Dans le cas d’un partage sans soulte, les coindivisaires doivent s’acquitter d’un droit d’enregistrement de 2,5 %, sur la valeur totale des biens partagés.
- les biens peuvent être répartis de manière inéquitable entre les coindivisaires : celui qui reçoit plus doit une indemnité aux autres, il s’agit alors d’un partage « avec soulte ».
Exemple : A et B héritent de leur parent de 1 maison d’une valeur de 100 et d’un tableau d’une valeur de 50 ; ils se retrouvent en indivision à 50 % chacun. Au moment du partage, A récupère le tableau et B la maison, ce qui ne correspond pas à leurs parts respectives dans l’indivision : B doit indemniser A à hauteur de 25, il s’agit d’un partage avec soulte.
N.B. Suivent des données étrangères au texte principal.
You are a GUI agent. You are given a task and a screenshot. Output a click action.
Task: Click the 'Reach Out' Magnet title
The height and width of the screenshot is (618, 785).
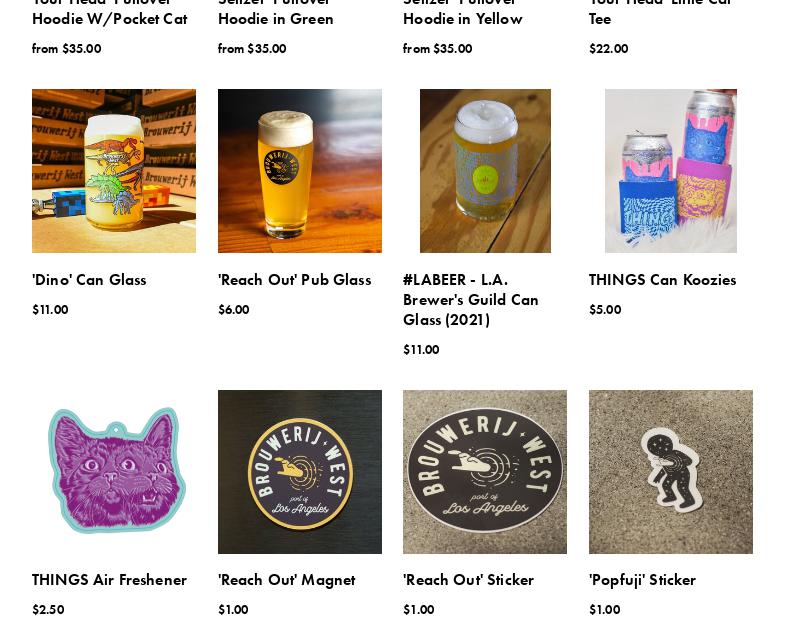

Dans cette dernière hypothèse, il faut distinguer plusieurs cas de figure :
- le partage fait suite à une indivision successorale ou post-communautaire et les biens indivis sont attribués à des membres de l’indivision ou à leurs héritiers : les coindivisaires s’acquittent d’un droit d’enregistrement de 2,5 %, sur la valeur totale des biens partagés ;
- le partage est opéré suite à un achat en indivision : les droits d’enregistrement sont plus élevés, et la soulte est soumise à l’impôt sur les plus-values.